Memoirs!

No, not mine. Mine would be boring. No, I’ve been reading some for the past week, ones I’ve acquired or been given in the past two years that I’m just now getting to.

First, a book titled “Avid Reader,” written by Robert Gottlieb, who

stumbled into a job at Simon and Schuster. By the time he left to run Alfred A. Knopf a dozen years later, he was the editor in chief, having discovered and edited Catch-22 and The American Way of Death, among other bestsellers. At Knopf, Gottlieb edited an astonishing list of authors, including Toni Morrison, John Cheever, Doris Lessing, John le Carré, Michael Crichton, Lauren Bacall, Katharine Graham, Robert Caro, Nora Ephron, and Bill Clinton — not to mention Bruno Bettelheim and Miss Piggy.

I don’t know what prompted Mom to give this to me, and I felt no urgency to read it, but now I have and I enjoyed it thoroughly. It’s a great picture of publishing in the second half of the twentieth century, a period I know pretty well.

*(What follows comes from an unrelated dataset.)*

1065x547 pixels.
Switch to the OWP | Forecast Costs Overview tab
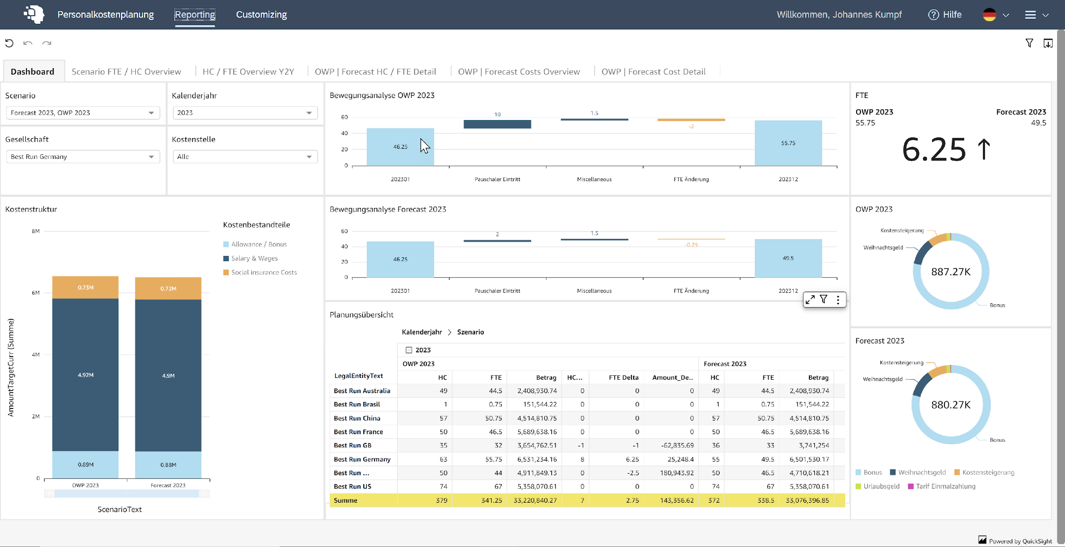click(518, 71)
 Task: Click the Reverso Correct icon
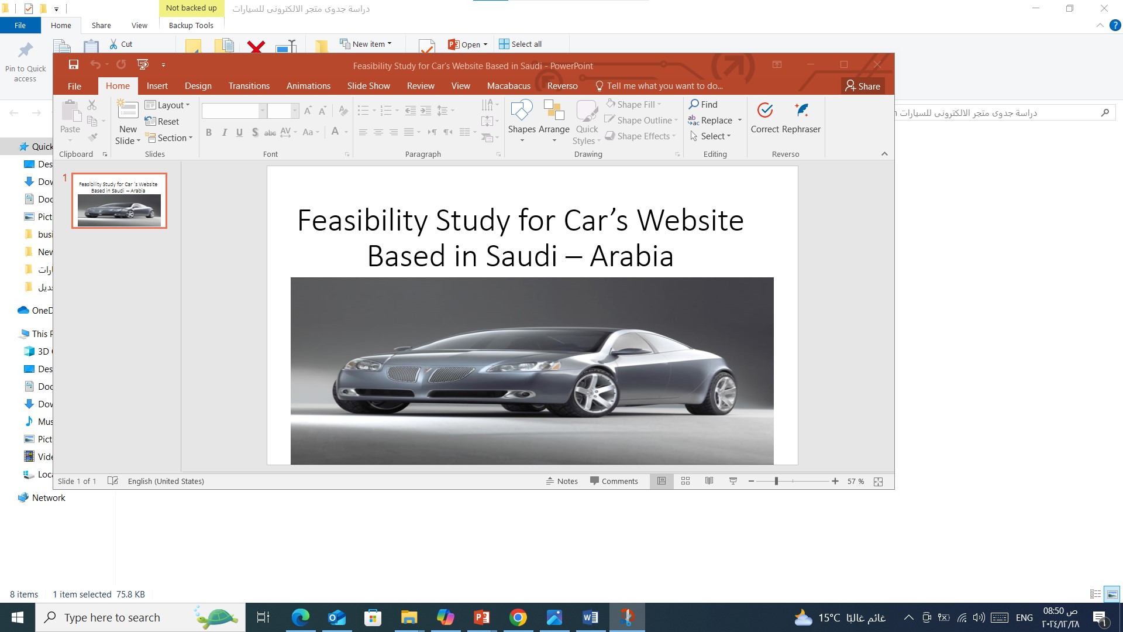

The next one is Graham Nash’s “Wild Tales,”. Do I need to explain who Nash is? The Hollies, Crosby Stills Nash (& frequently Young), solo and duet performer, photographer — he’s done a lot and he did it with most of the members of the Los Angeles rock n’ roll scene of the late Sixties and early Seventies. It’s good. It’s pretty personal and it’s pretty candid about himself, his bandmates, and his women. The story of his first collaboration with Stills and Crosby at either Joni Mitchell’s or Cass Elliot’s house (C&N remember it at Joni’s, Still insists it was at Cass’s, since he would have been too intimidated to sing as a group for the first time in front of Mitchell) is here, along with the famous “More Barn” tale when he first heard Neil Young’s 1972 album Harvest on a rowboat.

Finally (I just started this last night), Bruce Springsteen’s “Born to Run,”, which Mom gave me for Christmas last year. It’s too soon to make a judgment but I’m enjoying it so far.

Read any good biographies or memoirs lately?